The six digit code will appear on all trusted devices associated with your account. How it enhances security is if somebody discovers/guesses your Apple ID and password, and they are not using one of your trusted devices, they will not get the prompt with the six digit code, so cannot complete the login. It enhances security by preventing login on foreign devices.
I have four vaults myself, with my subscription plan. This allows me to segregate my personal passwords from passwords I have for a company for whom I consult, and for a non-profit for which I I am a trustee. But I have only a small subset of my passwords in a separate vault that have only critical accounts. When I travel internationally, 1Password allows me to turn on something that they call Travel Mode that allows only that vault to be seen. If I am asked by authorities to provide a password to, say, my Facebook account, I can say that I do not know the password and can only access the password when I am home. (Travel Mode is restricted only to hosted subscription plans.)
It sends the popup to all devices logged in to your Apple ID. Since you were connecting from your own Mac, you saw it there. You should have also seen it on any other iDevices (iPod Touch, iPhone, iPad) logged in to your iCloud account.
If you were connecting from a different computer that is not already logged in to your iCloud account (e.g. a friend’s computer, work computer or even the same computer using someone else’s login), then it would not show any popup, but your other devices (phones, Macs, etc.) would show it.
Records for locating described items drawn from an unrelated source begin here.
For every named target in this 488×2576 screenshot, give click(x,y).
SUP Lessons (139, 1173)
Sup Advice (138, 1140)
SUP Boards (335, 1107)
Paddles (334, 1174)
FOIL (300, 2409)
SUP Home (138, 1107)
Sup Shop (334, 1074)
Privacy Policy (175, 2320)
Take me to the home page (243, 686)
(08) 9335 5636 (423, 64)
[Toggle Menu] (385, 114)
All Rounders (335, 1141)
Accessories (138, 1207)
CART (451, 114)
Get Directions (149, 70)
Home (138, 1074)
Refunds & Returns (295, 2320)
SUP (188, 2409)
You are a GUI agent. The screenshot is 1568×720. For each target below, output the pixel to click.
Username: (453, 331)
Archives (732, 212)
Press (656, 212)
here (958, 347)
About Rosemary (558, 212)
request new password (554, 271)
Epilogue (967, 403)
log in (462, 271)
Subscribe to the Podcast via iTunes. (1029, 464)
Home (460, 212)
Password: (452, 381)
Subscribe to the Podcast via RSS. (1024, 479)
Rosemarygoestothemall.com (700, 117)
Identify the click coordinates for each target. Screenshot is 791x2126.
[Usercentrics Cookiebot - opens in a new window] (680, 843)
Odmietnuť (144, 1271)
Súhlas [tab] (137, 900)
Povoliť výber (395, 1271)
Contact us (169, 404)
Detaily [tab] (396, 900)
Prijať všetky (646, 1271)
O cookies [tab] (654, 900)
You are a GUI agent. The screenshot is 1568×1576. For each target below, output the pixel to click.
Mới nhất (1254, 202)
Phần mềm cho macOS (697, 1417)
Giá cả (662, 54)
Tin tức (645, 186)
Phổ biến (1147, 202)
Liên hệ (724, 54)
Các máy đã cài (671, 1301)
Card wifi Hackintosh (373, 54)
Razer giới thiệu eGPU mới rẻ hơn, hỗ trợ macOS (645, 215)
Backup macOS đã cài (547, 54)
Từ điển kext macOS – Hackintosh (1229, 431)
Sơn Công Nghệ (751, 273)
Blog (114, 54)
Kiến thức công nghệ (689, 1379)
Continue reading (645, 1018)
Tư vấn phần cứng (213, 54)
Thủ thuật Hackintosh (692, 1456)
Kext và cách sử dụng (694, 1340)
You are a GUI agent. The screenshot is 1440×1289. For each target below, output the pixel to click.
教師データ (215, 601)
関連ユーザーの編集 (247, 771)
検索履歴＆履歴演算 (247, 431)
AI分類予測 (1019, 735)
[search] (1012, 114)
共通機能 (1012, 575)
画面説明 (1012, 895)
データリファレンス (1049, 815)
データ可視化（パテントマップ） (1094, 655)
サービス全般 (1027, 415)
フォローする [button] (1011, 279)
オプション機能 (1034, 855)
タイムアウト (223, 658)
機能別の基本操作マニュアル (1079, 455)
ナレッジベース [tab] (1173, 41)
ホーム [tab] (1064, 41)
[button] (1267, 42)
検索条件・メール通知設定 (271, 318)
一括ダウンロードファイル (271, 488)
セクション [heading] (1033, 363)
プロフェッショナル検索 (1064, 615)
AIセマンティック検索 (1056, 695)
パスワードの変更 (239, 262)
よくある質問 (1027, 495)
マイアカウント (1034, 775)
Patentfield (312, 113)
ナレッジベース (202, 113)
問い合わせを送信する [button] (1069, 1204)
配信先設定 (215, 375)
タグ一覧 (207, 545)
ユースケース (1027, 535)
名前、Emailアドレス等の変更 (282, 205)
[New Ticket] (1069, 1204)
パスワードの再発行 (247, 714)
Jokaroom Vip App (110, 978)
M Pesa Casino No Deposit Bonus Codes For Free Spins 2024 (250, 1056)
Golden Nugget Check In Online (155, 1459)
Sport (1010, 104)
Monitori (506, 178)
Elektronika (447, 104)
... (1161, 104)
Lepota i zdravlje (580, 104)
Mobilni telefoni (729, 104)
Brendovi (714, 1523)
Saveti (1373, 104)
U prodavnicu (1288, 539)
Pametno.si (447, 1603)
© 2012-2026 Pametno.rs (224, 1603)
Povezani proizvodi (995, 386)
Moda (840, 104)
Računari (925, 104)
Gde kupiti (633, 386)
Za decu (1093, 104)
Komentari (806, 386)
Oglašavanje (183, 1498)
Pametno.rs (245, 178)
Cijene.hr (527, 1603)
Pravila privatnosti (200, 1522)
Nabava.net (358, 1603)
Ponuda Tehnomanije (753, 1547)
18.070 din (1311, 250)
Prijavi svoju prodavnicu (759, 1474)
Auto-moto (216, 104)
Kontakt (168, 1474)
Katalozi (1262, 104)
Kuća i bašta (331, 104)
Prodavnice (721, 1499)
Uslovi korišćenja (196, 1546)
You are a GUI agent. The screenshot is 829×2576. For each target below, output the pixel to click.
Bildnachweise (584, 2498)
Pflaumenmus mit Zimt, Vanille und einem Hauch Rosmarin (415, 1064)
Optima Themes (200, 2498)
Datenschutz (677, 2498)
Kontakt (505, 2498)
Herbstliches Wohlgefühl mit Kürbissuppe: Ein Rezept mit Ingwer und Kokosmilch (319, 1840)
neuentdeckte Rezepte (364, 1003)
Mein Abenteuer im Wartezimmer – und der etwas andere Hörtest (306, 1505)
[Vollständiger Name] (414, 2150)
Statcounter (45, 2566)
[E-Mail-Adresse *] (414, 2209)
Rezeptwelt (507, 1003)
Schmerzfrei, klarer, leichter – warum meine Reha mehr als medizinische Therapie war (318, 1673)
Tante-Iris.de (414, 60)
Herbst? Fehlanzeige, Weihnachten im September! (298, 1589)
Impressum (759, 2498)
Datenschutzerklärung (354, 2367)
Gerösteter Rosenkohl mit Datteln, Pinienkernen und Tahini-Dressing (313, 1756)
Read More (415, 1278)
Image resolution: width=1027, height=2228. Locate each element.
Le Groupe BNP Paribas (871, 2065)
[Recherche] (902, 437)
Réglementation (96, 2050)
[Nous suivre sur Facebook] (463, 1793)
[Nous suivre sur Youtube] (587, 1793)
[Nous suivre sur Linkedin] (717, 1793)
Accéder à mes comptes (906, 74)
Note that this is an actual 2FA system. The iCloud server is not sending you the number, but is sending a notification requesting that your computer generate it locally (unless you request it be sent as a text message to a trusted phone number). If you don’t get an alert (e.g. because your phone doesn’t have any network connectivity at the time), you can manually request a code from it (similar to how various authenticator apps work).
Interesting. I had no idea about this. I figured it was sufficient that the notification communication channel was encrypted.
So then what does it actually transmit to the client? A nonce of some kind, and then a locally stored private key can generate a 6 digit code that is unique to that client but which satisfies the cryptographic match the server is expecting?
I don’t know what it’s doing under the covers. I assume that it installs a key during the iCloud login process and then generates codes from it, similar to how other 2FA code-generators work.
I’m assuming that the command to pop up the alert dialog and then show a code if you accept the request is delivered via a mechanism similar to iMessage (or maybe even the same mechanism). All it really requires is a constant value to mean “someone requires a code” and the location, so it can fetch and display the map image.
1Password (subscription mode) can have multiple vaults shared multiple ways.
Setting up multiple vaults should be preceded by searching the AgileBits documentation and definition of a clear business purpose for their use. It does not hurt to establish test vaults with test sharing arrangements before committing real data.
Since 1PW is being discussed: I know nothing more about 1PW’s technology and security than what’s available on their site and many reviews, but I’ve been using it for years for all kinds of things I need to keep confidential - not only logins and such, but financial stuff, some patient stuff (I’m a doctor), personal documents, etc., etc. Admittedly, I’m not the worrying type, but IMO 1PW, with all its features and improvements over time, is easy-to-use, safe and secure, and has never given me cause to worry. I highly recommend it.
Update: I have read rumors about upcoming find my features that could help in some of these cases. It apparently still works even on a phone that is powered down. Of course if they put it in an shielded bag, that advantage could be defeated.